Los Banos varsity trap squad finished second nationally
08/15/2014 11:12 AM
08/17/2014 11:40 AM
The Los Banos Tigers Trap Team’s varsity squad made the trek to Sparta, Ill., last week for the AIM-ATA Grand Nationals, and came away with second place after hitting 987 out of 1,000 targets.
“Obviously, the boys did well,” Los Banos coach Darrell Mello said. “At one point, we did two rounds where it was a perfect score, where nobody missed. That’s 250 rounds with no misses. That was a highlight for us.”
The highest score of the bunch went to Aaron Baumgartner, who shot 199 of his 200 targets. Josh Lopes and Jared Crist each added 198, and D.J. Mello and Jason Chew each went for 196. The squad lost out to the Arkansas Razorbacks, an all-star team from The Natural State that shot 992.

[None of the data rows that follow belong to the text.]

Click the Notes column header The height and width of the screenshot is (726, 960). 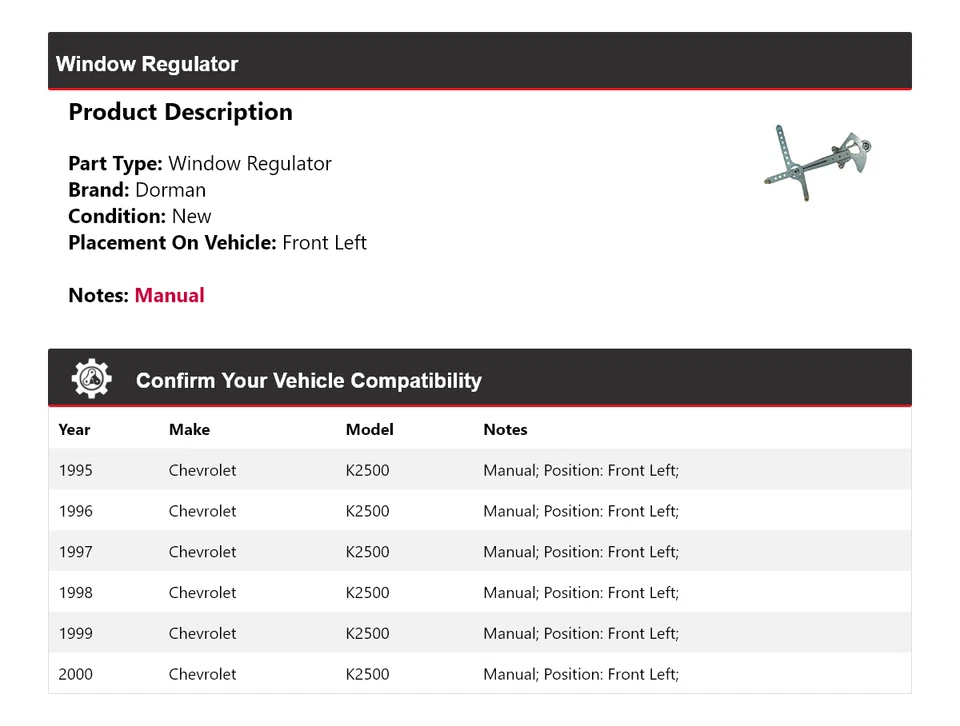[505, 429]
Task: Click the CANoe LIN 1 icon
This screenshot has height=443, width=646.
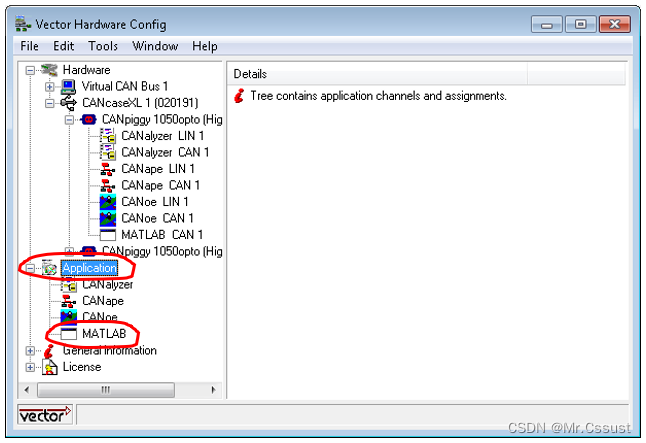Action: click(108, 202)
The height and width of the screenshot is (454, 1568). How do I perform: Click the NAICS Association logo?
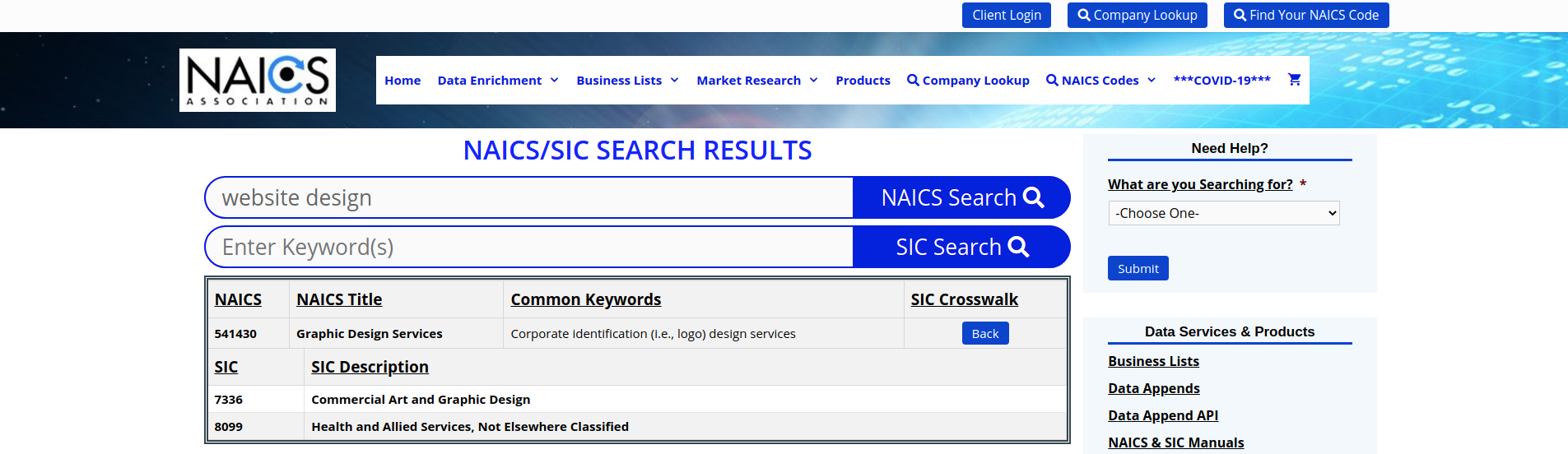[258, 80]
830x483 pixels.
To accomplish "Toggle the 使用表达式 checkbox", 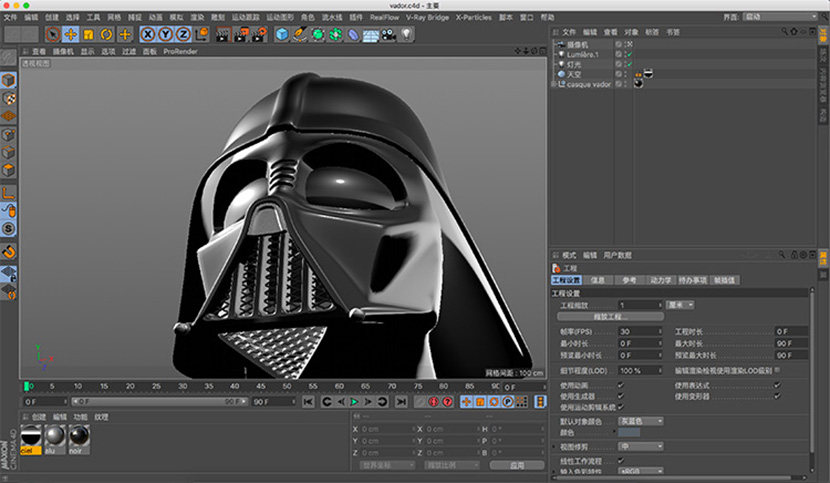I will point(777,384).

“The team that beat us was awesome. They only dropped eight birds out of 1,000,” Mello said. “They were hand-picked from the state, plucked from different clubs. They put together a dream team, which was obviously very impressive. But my boys are all from the same club, we don’t stack nobody.”
The Los Banos squad carried an impressive resume into the national shoot as the first team to ever win all three California state championships – the CYSSA (California Youth Shooting Sports Association), the SCTP (Scholastic Clay Target Program) and the AIM (Academics, Integrity and Marksmanship, the youth arm of the Amateur Trapshooting Association).

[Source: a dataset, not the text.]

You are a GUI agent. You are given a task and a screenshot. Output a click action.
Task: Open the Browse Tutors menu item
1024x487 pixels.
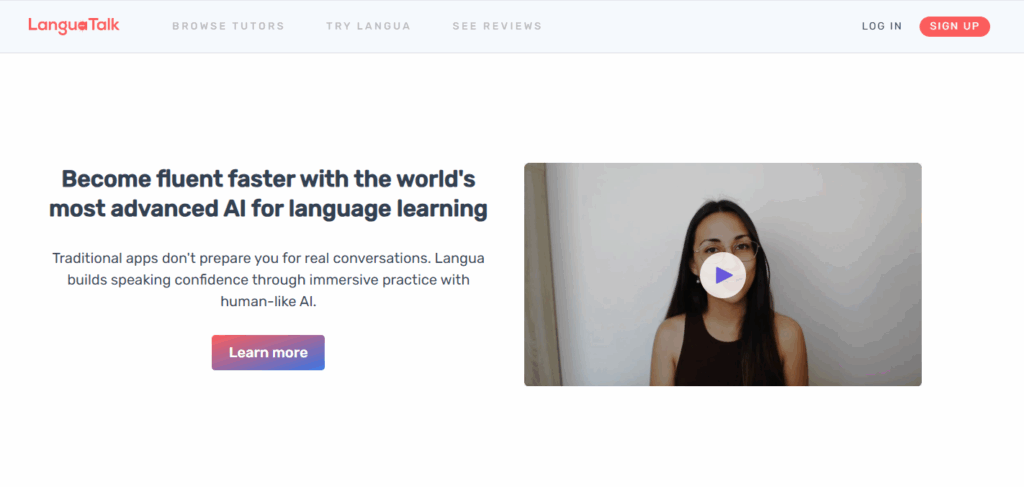coord(229,26)
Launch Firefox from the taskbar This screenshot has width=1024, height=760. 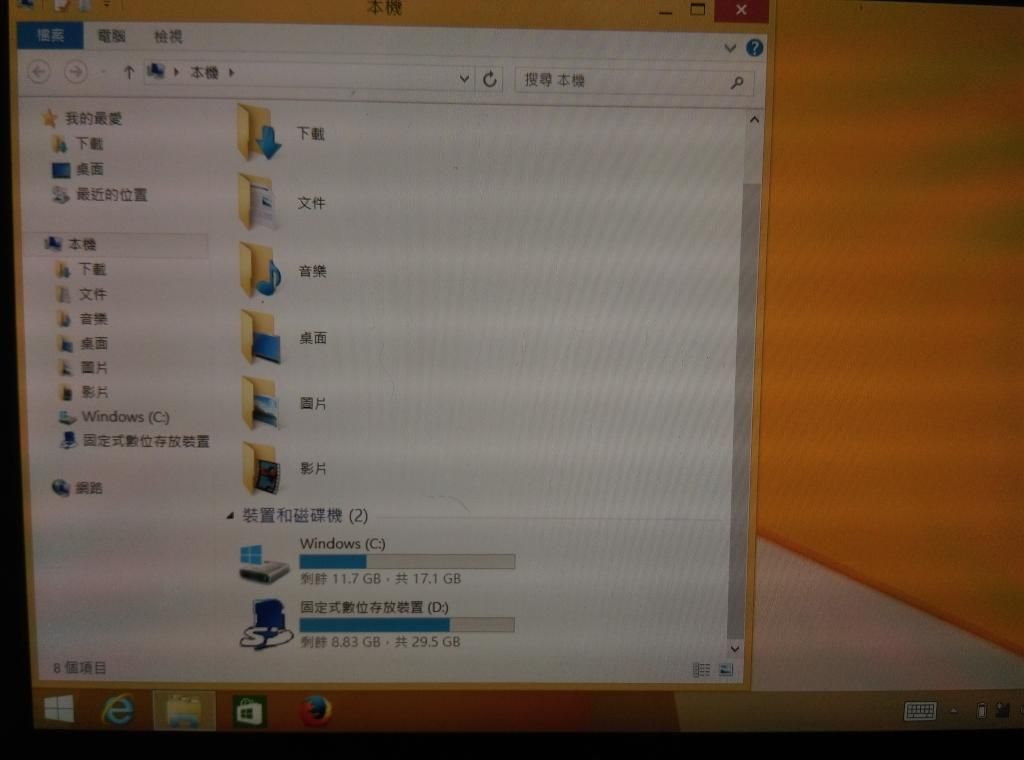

“We had our shirts with all three logos on it, with 2014 state champions with AIM, CYSSA and SCTP. We were definitely qualified to make a national championship bid,” Mello said. “Last year we went with a JV team and came in seventh place. If we shot this score last year, we would have won hands down, but they had something like a 30 percent increase in participation.”
Lopes hit all 100 targets on the first day of competition, with Mello and Baumgartner right behind at 99. As a team, the Tigers were one target behind the Razorbacks after the first day, with another team from Arkansas tied with the Tigers and another one target behind in fourth place. Three birds separated the top four teams.
“It was probably the tightest competition we’ve been in,” Mello said.
Individually, Baumgartner’s 199 wasn’t good enough to get him placed – Mello said eight shooters carded a perfect 200.
“There were some awesome shooters,” Mello said. “Basically, if you missed one bird, you’re out of placing contention. There was no room for error.”
In addition to the five shooters, Scott Crist, Jared’s younger brother, competed individually in the sub-junior category, hitting 195 of 200 targets.